키워드 :: Lock, DaedLock, Race Condition, Thread synchronization

1) 세마포어 (Semaphore) : 프로세스간 공유된 자원에 접근시 문제 발생 가능성 // 한 개의 프로세스만 접근 처리 고안
2) 뮤텍스 (Mutex) : 공유된 자원의 데이터를 여러 스레드가 접근하는 것을 막는 것 // 경쟁 상태 예방
3) Lock : 상호 배제를 위한 잠금 처리
4) 데드락 : 프로세스가 자원을 획득하지 못해 다음 처리를 못하는 무한 대기 상황 (교착상태)
5) Thread Synchronization(스레드 동기화) 를 통해서 안정적으로 동작하게 처리 (동기화 메소드, 동기화 블록)
6) 세마포어와 뮤텍스의 차이
ㄴ 모두 병렬 프로그래밍 환경에서 상호배제를 위해 사용
ㄴ 뮤텍스 개체는 단일 스레드가 리소스 또는 중요 섹션을 소비 허용
ㄴ 세마포어는 리소스에 대한 제한된 수의 동시 액세스를 허용

# 동기화가 안 되는 예제

import logging
from concurrent.futures import ThreadPoolExecutor
import time

#동시에 여러 스레드가 접근해서 어떤 작업을 하는 오브젝트
class FakeDataStore:
	#공유 변수(value)
    def __init__(self):
    	self.valud = 0
        
    #변수 업데이트 함수 - 이 함수 실행을 위해서는 stack 영역 필요
    #이유 : 함수를 호출하고 시작점이나 돌아갈 주소값을 알아야하고, 인자 값들을 갖고 가야하기 때문
    def update(self, n):
    	logging.info('Thread %s: starting update', n)
        
        #뮤텍스 & Lock등 동기화 (Thread synchronization 필요)
        local_copy = self.value
        local_copy += 1
        time.sleep(0.1)
        self.value = local_copy
        
        logging.info('Thread %s: finshing update', n)

if __name__ == "__main__":
	#Logging format 설정
    format = "%(asctime)s: %(message)s"
    logging.basicConfig(format=format, level=logging.INFO, dateformat="%H:%M:%S")
    
    #클래스 인스턴스화
    store = FakeDataStore()
    
    logging.info('Testing update. Starting value is %d', store.value)
    
    #with Context 시작
    with ThreadPoolExecutor(max_wokers=2) as executor:
    	for n in ['First', 'Second', 'Third']:
        	executor.submit(store.update, n)
    logging.info('Testing update. Starting value is %d', store.value)

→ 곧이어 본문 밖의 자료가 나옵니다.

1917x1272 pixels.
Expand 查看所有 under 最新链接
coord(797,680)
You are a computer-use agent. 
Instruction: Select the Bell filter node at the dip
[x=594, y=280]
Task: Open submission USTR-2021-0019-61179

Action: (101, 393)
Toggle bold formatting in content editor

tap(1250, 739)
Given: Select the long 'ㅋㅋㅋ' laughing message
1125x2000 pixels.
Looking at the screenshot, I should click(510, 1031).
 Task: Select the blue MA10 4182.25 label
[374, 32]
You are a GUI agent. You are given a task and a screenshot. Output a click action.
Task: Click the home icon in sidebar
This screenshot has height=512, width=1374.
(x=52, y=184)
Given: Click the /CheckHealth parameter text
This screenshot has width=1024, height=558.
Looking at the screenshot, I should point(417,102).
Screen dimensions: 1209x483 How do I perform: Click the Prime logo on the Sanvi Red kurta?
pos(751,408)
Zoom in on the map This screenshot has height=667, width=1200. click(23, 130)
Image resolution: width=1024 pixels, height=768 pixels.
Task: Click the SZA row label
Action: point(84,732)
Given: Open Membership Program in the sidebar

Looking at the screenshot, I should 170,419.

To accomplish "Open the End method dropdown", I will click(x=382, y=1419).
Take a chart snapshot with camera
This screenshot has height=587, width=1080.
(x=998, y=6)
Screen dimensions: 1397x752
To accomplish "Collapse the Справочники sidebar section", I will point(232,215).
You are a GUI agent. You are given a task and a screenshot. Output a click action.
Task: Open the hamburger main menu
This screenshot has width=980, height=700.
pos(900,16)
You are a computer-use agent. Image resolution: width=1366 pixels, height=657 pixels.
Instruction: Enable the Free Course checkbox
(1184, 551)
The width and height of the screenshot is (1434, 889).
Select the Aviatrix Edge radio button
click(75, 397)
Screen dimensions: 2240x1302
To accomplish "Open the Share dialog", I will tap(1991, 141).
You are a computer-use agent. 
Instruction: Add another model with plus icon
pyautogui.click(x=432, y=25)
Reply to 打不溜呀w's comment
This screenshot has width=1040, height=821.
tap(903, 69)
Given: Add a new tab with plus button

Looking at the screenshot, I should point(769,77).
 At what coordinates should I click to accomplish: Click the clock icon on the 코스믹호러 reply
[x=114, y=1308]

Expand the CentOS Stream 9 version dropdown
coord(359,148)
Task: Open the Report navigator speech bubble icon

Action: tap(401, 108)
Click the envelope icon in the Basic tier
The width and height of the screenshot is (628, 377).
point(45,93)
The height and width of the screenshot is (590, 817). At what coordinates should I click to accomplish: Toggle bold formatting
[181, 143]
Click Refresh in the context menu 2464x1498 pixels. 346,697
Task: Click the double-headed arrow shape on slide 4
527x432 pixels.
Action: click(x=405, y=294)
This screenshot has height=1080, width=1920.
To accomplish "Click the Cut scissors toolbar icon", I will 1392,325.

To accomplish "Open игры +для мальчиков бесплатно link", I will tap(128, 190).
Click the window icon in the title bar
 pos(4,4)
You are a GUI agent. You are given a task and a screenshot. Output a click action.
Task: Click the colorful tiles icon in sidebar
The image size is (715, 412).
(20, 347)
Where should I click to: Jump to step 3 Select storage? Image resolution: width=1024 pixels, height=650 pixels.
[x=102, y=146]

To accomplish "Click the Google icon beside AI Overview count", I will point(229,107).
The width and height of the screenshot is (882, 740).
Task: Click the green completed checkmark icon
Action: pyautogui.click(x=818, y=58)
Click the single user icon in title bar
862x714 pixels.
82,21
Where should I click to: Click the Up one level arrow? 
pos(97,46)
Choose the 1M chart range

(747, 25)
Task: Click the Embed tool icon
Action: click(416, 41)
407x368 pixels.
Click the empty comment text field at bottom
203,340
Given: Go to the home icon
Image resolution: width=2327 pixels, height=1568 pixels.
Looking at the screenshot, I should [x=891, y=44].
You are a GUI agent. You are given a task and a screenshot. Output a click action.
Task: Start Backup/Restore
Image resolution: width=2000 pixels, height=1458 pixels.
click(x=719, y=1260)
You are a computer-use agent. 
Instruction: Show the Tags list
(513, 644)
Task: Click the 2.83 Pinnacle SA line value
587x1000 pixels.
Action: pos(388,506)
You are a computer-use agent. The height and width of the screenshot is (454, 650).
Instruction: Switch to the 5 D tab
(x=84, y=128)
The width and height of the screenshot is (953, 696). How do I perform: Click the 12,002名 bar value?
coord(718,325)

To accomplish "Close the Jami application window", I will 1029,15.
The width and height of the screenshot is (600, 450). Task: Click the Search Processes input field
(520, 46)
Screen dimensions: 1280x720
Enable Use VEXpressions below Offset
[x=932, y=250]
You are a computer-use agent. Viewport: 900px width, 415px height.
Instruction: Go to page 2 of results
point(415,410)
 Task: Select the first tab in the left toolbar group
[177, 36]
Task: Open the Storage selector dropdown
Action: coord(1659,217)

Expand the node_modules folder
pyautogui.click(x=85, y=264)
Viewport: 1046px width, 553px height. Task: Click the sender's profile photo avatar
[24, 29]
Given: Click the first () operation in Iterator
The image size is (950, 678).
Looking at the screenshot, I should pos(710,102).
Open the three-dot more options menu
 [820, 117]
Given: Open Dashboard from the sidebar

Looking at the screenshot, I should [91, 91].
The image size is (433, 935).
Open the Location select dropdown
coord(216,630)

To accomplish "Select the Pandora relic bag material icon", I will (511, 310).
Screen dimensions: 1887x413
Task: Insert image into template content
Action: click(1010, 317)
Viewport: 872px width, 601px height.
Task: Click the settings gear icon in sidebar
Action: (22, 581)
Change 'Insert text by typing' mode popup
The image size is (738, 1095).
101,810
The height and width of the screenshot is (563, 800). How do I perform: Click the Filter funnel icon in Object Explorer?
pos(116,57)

stack 영역 -> 스레드별로 함수를 호출할 경우, 함수 내에서 나만의 변수를 선언해서 계산을 해야할 경우 필요함
그래서 각각 가지고 있음

# 키를 주는 동기화 방법

import logging
from concurrent.futures import ThreadPoolExecutor
import time
import threading

#동시에 여러 스레드가 접근해서 어떤 작업을 하는 오브젝트
class FakeDataStore:
	#공유 변수(value)
    def __init__(self):
    	self.valud = 0
        self._lock = threading.Lock()
        
    #변수 업데이트 함수 - 이 함수 실행을 위해서는 stack 영역 필요
    #이유 : 함수를 호출하고 시작점이나 돌아갈 주소값을 알아야하고, 인자 값들을 갖고 가야하기 때문
    def update(self, n):
    	logging.info('Thread %s: starting update', n)
        
        #뮤텍스 & Lock등 동기화 (Thread synchronization 필요)
        
        # Lock 획득 방법1
        #self._lock.acquire()
        #logging.info('Thread %s has Lock', n)
        
        #local_copy = self.value
        #local_copy += 1
        #time.sleep(0.1)
        #self.value = local_copy
        
        #logging.info('Thread %s about to release lock', n)
        
        #Lock 반환
        #self._lock.release()
        
        # Lock 획득 방법 2 - acquire, release 를 알아서 해줌
        with self._lock:
        	logging.info('Thread %s has Lock', n)
            
        	local_copy = self.value
        	local_copy += 1
        	time.sleep(0.1)
        	self.value = local_copy
            
            logging.info('Thread %s about to release lock', n)
        
        logging.info('Thread %s: finshing update', n)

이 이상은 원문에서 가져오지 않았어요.